How can we begin to shift from negative thoughts and reactions to positive ones? Shani (slowing down) can be implemented by training the mind to slow down impulsive emotions. Taking a "breather" before we respond to stress or a trigger. Giving our mind a waiting period to catch up with highly charged emotions. We can then question if they are valid and if they serve, before we act. This prevents unwarranted, explosive conflicts. We can chose not to react explosively but act from a rational, calm state. This helps us to control and shift the Samskara we wish to change.
Positive or purposeful Samskaras can take the shape of healthy habits through Sankalpa.
Sankalpa is a positive intention made in unison between the heart and mind. In Sanskrit, "San" means "connection to the highest truth" and " Kalpa" means "vow". Sankalpa is a commitment to honour your highest truth. Sankalpa can be intuitive, such as an inner desire or calling, or it can be a goal fueled by a mission to embody and express our true nature. It helps create our Dharma, or purpose in life.
How can we get a clear picture of our Dharma? We can shift the focus away from harmful habits and replace them with constructive ones. We must be open to transmute new perceptions and abandon long engrained, toxic beliefs. One example may be to stop avoiding going to Yoga classes because you think you look fat in your Yoga pants! The Samskara of harsh self talk and self criticism can dissipate by just showing up! GO to the class, it's good for you, its healthy, it's positive. Ponder the question, how do I dissolve the Samskara of low self worth? Low self esteem is often rooted in fear. Where is the source of this fearfulness?
We have the right to choose how we live and we can alter the samskaras that may seemingly dictate that. We each have a purpose here on the planet. This is where "Abhaya" or fearlessness comes in. We need to release these patterns that we erroneously used to identify who we are. We have the option to live freely or fearfully. Most of the time we create our own superficial road blocks in an uncertain future. We orchestrate what we experience. We can choose old toxic patterns that hold us back or take positive actions to dive gracefully into the unknown.

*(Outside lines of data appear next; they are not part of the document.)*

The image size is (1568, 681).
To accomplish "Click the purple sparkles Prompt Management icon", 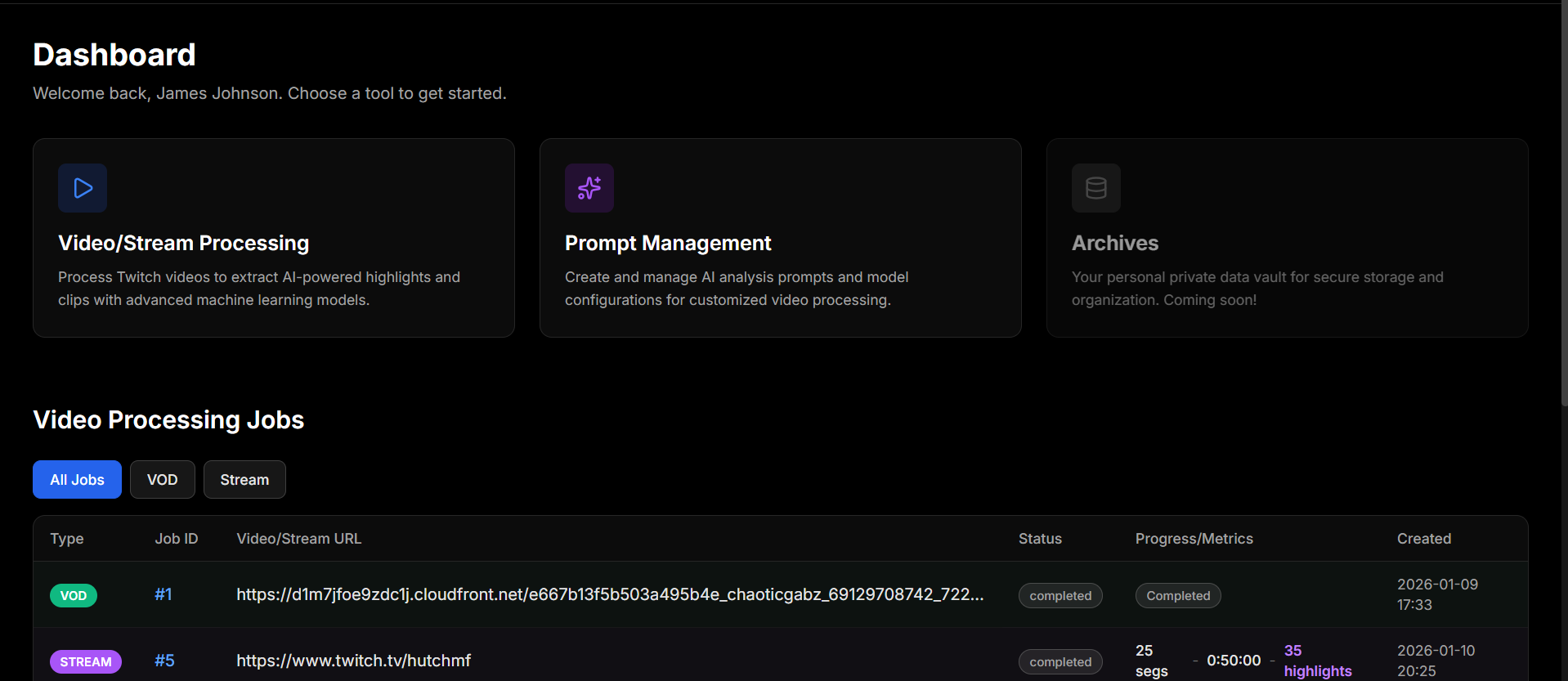I will click(x=589, y=188).
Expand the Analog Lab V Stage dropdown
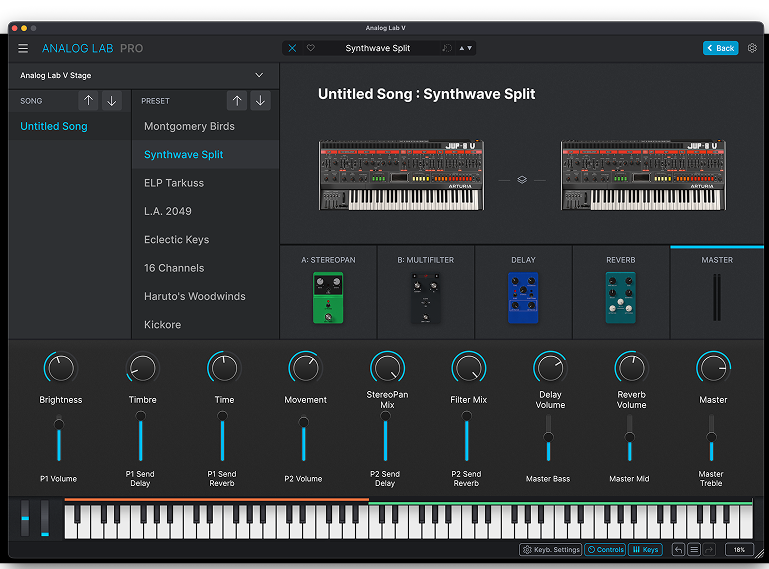769x569 pixels. point(259,75)
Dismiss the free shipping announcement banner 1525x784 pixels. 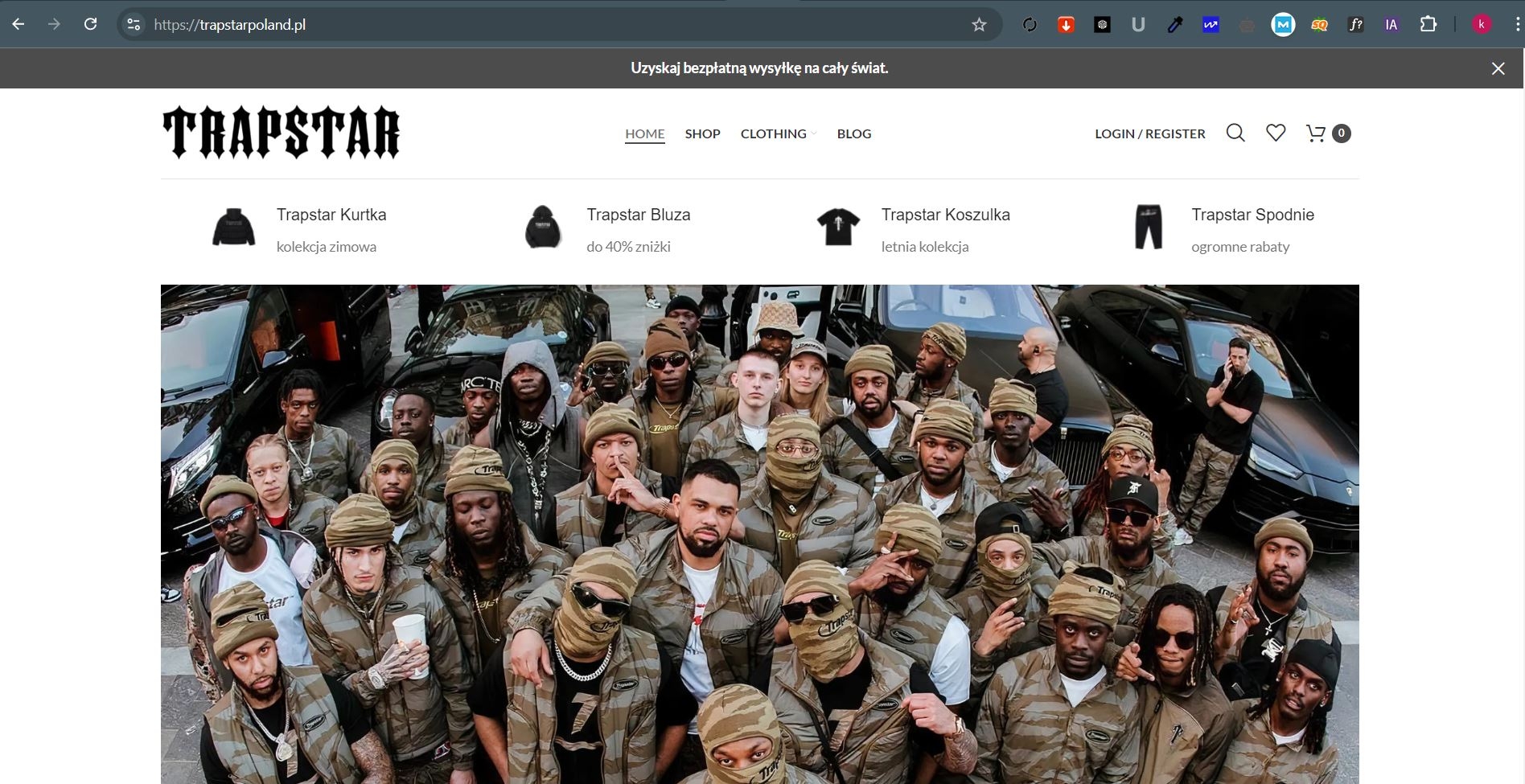(x=1498, y=68)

Our perception creates our future. The fist step is changing the self talk by supporting your own well being. Go from self sabotage to radical self acceptance. When we accept who we are in each passing moment throughout life, we value it's impermanence and open up to experience true freedom.
I challenge you to create your own "Dinacharya" or a positive self care routine. All these transformations and new Samskaras can then inspire our Dharma.
Working through our Samskaras is a crucial step to personal evolution. This constant readjustment of the body and psyche connection helps to create a new and clear "Darshana" or vision for our life. The more we can support our dreams and goals through implementing positive actions, the closer we are to living in harmony with truth. That is the very goal of Yoga, union with truth. When we are free to wholeheartedly live our truth, we are boundless, blissful and balanced.